Prompt >> Copy, from the data below, every line that has "agent" in it.

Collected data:
################
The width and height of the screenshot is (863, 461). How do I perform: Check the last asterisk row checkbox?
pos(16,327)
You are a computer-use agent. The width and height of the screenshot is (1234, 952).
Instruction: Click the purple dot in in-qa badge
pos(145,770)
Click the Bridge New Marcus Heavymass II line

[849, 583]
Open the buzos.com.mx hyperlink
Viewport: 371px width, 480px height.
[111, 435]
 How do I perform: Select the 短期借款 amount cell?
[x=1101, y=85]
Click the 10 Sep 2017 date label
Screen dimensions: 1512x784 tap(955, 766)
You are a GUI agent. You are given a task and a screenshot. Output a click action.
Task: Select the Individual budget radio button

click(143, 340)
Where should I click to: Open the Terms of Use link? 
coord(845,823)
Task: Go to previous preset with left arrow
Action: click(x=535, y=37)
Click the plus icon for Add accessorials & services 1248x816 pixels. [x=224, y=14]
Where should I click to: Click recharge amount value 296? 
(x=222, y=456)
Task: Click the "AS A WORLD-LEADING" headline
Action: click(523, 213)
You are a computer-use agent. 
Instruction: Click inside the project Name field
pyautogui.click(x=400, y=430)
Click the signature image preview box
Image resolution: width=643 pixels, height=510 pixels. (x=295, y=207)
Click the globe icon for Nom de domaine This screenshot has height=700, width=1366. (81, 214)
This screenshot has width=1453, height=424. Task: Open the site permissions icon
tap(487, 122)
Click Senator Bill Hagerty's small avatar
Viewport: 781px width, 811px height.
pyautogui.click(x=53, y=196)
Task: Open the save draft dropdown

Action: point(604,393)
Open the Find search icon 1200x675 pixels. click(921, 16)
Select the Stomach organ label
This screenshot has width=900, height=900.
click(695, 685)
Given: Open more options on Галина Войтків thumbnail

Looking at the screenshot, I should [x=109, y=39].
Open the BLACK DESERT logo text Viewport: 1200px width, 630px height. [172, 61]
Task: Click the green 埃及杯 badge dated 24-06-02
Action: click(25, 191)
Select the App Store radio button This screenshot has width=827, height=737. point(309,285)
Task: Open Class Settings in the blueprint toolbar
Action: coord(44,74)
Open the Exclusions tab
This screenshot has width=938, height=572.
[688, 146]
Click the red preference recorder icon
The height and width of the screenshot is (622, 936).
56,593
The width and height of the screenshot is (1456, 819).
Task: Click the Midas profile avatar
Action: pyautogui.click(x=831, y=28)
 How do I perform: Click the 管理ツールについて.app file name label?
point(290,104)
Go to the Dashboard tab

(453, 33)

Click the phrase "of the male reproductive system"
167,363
################
Answer section >>
You are a computer-use agent. The width and height of the screenshot is (1234, 952).
You are a GUI agent. You are given a task and a screenshot. Output a click action.
You are a computer-use agent. 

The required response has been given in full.